3. Classification Based on Fracture Line and Pattern


                   •  Transverse Fracture: A horizontal break across the bone.
                   •  Oblique Fracture: A diagonal break across the bone.
                   •  Spiral Fracture: A twisting force causes a spiral-shaped fracture.
                   •  Comminuted Fracture: The bone is shattered into multiple fragments.
                   •  Greenstick Fracture: An incomplete fracture common in children, where one side of the
                       bone bends while the other breaks.
                   •  Avulsion Fracture: A fragment of bone is pulled away by a tendon or ligament.
                   •  Compression Fracture: The bone is crushed, often occurring in the vertebrae.

               4. Classification Based on Mechanism of Injury


                   •  Traumatic Fracture: Resulting from high-impact trauma such as falls or accidents.
                   •  Pathologic Fracture: Occurring due to underlying bone disease (e.g., osteoporosis,
                       tumors).
                   •  Stress Fracture: Caused by repetitive stress and overuse, common in athletes.



               Bone Healing Physiology



               Bone healing is a highly organized biological process that restores structural integrity and
               function after a fracture. The ability of bone to regenerate itself is unique among tissues and is
               influenced by multiple cellular and biochemical factors. Understanding the mechanisms involved
               in bone healing is crucial for guiding treatment, selecting appropriate immobilization techniques,
               and preventing complications such as delayed union or nonunion.

               Phases of Bone Healing


               Bone healing occurs in three primary phases, each involving distinct biological and cellular
               activities:

                   1.  Inflammatory Phase (0-7 Days)
                          o  Begins immediately after the fracture and is essential for initiating the healing
                              cascade.
                          o  Hematoma Formation: Blood vessels at the fracture site rupture, leading to a
                              localized hematoma. This provides a matrix for healing and a source of
                              inflammatory mediators.
                          o  Cellular Response: Platelets release cytokines and growth factors such as
                              platelet-derived growth factor (PDGF) and transforming growth factor-beta (TGF-
                              β), which attract immune cells (macrophages and neutrophils) to clear debris and
                              necrotic tissue.
                          o  Vascular Changes: Increased vascular permeability leads to edema and the
                              recruitment of mesenchymal stem cells (MSCs) and osteoprogenitor cells to the
                              site of injury.

DATASET RECORDS:
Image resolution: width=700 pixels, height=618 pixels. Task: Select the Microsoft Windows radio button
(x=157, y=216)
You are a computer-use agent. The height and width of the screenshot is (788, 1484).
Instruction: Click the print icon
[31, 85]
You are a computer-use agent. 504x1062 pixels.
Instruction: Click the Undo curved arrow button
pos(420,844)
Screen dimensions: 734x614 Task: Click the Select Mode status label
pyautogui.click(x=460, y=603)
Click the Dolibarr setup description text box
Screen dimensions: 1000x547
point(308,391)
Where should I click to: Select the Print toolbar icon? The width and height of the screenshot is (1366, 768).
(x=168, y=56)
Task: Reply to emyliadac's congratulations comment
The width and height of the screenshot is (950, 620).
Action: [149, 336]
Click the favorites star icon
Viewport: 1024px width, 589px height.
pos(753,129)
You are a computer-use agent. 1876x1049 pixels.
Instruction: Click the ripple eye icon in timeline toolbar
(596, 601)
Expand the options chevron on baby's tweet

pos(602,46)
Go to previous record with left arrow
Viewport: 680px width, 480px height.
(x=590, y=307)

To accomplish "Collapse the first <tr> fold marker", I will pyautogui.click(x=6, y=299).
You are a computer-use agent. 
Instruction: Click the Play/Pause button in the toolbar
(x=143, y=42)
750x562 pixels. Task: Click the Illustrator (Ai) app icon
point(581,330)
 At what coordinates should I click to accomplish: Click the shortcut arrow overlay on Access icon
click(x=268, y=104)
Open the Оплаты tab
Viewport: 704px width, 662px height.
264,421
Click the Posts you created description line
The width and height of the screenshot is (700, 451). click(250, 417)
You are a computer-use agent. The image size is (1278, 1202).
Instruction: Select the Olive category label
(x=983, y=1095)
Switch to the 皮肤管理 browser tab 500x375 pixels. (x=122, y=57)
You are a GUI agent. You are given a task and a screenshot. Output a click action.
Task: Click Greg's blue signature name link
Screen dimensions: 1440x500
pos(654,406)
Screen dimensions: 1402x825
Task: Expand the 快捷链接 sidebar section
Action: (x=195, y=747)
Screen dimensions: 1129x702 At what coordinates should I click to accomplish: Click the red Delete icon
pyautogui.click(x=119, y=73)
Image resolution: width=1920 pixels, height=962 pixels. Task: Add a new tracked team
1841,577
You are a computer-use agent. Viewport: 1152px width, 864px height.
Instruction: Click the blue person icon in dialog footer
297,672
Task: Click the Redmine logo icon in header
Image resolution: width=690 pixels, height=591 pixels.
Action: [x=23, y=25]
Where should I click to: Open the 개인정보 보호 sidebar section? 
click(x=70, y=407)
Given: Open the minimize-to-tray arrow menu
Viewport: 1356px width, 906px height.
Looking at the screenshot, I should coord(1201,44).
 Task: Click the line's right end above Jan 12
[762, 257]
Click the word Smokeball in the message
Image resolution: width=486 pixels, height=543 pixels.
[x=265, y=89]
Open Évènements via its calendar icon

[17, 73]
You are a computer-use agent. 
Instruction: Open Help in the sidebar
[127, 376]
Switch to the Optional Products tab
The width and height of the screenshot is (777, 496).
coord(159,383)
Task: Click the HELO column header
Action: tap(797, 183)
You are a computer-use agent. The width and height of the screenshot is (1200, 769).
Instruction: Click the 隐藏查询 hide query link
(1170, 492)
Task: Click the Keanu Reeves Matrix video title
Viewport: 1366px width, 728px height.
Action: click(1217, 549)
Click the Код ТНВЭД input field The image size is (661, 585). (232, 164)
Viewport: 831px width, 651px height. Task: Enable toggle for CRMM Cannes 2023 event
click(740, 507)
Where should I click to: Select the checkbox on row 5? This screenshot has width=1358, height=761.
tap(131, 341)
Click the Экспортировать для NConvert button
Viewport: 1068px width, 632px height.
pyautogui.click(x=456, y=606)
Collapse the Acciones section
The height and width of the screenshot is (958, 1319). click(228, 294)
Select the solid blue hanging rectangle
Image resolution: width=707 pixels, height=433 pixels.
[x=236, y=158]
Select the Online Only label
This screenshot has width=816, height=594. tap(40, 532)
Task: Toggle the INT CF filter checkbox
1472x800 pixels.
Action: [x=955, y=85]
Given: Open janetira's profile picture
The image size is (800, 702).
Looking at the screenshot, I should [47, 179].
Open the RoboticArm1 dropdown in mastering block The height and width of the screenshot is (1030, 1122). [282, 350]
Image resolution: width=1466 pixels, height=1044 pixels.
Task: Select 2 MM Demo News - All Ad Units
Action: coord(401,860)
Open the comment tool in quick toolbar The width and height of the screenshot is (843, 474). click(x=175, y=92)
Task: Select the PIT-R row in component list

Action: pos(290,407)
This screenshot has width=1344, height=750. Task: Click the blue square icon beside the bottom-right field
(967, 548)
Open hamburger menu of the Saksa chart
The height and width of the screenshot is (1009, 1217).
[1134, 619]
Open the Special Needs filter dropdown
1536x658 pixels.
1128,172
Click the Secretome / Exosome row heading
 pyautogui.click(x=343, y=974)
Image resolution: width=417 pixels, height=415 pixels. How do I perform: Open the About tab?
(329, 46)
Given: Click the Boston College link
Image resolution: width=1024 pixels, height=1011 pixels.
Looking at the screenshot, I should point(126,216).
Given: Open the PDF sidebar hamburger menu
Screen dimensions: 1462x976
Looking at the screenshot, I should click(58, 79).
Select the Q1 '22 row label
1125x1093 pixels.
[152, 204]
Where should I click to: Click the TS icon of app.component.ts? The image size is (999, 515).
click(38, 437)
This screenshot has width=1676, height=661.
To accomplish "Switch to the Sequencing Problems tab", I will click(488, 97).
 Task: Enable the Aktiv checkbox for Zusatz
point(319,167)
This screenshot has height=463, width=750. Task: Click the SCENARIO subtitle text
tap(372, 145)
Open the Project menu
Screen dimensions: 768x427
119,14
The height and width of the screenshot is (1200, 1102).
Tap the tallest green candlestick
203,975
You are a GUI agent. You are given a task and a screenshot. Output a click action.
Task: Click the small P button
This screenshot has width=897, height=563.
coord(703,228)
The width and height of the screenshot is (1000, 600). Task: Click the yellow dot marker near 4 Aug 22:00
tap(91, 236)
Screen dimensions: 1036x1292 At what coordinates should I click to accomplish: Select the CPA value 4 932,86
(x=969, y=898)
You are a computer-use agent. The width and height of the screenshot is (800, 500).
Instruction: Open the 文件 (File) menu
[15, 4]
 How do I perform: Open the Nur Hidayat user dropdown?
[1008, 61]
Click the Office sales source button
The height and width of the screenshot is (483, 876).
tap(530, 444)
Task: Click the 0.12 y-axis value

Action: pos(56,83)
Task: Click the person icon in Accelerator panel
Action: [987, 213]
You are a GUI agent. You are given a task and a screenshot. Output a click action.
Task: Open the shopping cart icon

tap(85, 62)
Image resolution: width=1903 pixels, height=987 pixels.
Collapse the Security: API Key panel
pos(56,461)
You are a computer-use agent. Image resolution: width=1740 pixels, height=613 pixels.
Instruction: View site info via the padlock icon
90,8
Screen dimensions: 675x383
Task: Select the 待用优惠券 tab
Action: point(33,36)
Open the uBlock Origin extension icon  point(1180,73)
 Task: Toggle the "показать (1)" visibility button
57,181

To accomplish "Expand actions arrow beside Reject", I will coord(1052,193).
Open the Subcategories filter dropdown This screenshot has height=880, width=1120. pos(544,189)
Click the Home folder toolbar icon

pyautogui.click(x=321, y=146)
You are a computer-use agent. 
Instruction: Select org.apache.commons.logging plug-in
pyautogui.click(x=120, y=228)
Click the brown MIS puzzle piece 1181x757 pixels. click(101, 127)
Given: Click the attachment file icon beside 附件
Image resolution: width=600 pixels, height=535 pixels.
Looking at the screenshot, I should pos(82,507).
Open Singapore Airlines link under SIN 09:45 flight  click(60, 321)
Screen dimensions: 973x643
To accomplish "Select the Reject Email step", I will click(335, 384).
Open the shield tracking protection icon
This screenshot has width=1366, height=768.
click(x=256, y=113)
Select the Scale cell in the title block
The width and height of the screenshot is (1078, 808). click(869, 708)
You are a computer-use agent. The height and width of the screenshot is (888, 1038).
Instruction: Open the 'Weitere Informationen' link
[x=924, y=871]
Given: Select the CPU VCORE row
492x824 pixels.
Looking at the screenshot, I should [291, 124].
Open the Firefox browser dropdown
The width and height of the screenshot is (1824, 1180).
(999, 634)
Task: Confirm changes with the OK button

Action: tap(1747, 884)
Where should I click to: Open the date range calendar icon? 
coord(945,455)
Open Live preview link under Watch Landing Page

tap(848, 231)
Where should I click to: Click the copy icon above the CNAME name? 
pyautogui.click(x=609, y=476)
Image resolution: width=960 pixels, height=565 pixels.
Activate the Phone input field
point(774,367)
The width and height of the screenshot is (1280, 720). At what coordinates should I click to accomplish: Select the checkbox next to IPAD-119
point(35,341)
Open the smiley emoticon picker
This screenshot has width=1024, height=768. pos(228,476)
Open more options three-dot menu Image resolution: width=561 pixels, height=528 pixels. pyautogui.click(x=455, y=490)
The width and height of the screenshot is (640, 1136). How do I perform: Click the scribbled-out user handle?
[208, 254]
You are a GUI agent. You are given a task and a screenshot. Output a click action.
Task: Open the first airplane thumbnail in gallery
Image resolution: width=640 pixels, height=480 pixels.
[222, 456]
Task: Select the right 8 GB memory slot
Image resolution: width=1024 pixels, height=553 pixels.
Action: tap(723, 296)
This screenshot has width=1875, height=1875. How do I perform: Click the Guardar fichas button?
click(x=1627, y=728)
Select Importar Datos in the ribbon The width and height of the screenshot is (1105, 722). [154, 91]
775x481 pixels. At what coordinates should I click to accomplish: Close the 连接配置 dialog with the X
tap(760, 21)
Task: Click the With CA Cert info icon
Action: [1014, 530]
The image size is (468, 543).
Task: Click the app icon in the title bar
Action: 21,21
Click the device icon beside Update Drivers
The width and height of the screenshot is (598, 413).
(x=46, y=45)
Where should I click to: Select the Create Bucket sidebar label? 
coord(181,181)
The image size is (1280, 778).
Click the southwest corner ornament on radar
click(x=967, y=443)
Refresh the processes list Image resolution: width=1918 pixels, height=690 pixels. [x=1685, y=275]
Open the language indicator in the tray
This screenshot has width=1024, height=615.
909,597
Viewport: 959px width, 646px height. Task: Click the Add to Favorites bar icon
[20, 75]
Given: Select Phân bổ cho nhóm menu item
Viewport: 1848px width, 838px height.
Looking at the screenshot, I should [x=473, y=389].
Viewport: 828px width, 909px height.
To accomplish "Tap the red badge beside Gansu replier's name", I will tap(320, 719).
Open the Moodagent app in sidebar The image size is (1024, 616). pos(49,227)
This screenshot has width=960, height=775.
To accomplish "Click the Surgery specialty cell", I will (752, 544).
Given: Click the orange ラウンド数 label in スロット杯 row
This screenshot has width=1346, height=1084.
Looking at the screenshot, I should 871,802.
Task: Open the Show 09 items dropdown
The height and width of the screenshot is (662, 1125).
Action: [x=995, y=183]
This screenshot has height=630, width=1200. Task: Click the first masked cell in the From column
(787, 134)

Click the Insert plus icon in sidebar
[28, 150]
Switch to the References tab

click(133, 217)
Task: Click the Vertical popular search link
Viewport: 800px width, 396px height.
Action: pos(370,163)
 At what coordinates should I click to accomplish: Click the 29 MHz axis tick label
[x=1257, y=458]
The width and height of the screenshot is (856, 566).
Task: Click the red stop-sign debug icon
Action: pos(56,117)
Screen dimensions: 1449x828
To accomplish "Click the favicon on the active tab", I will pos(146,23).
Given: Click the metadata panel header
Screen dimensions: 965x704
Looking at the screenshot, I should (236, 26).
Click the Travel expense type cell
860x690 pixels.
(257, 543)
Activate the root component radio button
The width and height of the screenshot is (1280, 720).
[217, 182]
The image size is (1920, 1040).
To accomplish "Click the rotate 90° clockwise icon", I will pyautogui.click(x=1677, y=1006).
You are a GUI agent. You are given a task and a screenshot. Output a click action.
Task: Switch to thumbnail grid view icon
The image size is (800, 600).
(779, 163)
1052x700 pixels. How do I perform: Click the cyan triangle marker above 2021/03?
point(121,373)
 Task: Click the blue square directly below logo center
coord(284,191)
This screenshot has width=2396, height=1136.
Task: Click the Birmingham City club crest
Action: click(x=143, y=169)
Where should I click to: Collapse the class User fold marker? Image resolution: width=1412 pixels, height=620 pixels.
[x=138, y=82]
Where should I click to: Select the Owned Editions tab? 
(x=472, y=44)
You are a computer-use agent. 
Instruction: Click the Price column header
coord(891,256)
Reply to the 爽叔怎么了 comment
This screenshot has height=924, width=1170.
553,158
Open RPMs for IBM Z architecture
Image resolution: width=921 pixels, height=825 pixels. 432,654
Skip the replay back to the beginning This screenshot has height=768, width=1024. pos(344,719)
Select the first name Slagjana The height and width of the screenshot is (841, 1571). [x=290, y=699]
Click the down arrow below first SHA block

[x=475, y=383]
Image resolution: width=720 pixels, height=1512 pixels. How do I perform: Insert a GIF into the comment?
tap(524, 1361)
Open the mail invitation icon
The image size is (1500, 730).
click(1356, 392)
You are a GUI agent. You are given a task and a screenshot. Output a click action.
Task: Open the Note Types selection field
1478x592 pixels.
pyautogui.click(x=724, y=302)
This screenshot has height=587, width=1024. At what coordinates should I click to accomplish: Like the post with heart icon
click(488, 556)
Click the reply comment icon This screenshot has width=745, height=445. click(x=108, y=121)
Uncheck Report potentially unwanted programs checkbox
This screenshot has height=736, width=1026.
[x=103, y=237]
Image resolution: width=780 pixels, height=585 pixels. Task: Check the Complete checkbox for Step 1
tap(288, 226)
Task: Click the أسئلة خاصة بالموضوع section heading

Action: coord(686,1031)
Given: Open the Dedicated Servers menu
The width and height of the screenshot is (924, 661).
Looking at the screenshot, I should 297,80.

APPLY WHAT YOU READ:
1. Answer these questions from the passage on bone fractures.
(a) In which bones does a compression fracture often occur?
(b) What causes a stress fracture?
(c) What time span is given for the inflammatory phase of bone healing?
2. Transcribe the passage on bone fractures from "Bone healing is a" to "Phase (0-7 Days)".
The rows have nothing to do with the passage on bone fractures.

SOLUTIONS IN ORDER:
1.
(a) The vertebrae.
(b) Repetitive stress and overuse.
(c) 0-7 days.

2.
Bone healing is a highly organized biological process that restores structural integrity and
               function after a fracture. The ability of bone to regenerate itself is unique among tissues and is
               influenced by multiple cellular and biochemical factors. Understanding the mechanisms involved
               in bone healing is crucial for guiding treatment, selecting appropriate immobilization techniques,
               and preventing complications such as delayed union or nonunion.

               Phases of Bone Healing


               Bone healing occurs in three primary phases, each involving distinct biological and cellular
               activities:

                   1.  Inflammatory Phase (0-7 Days)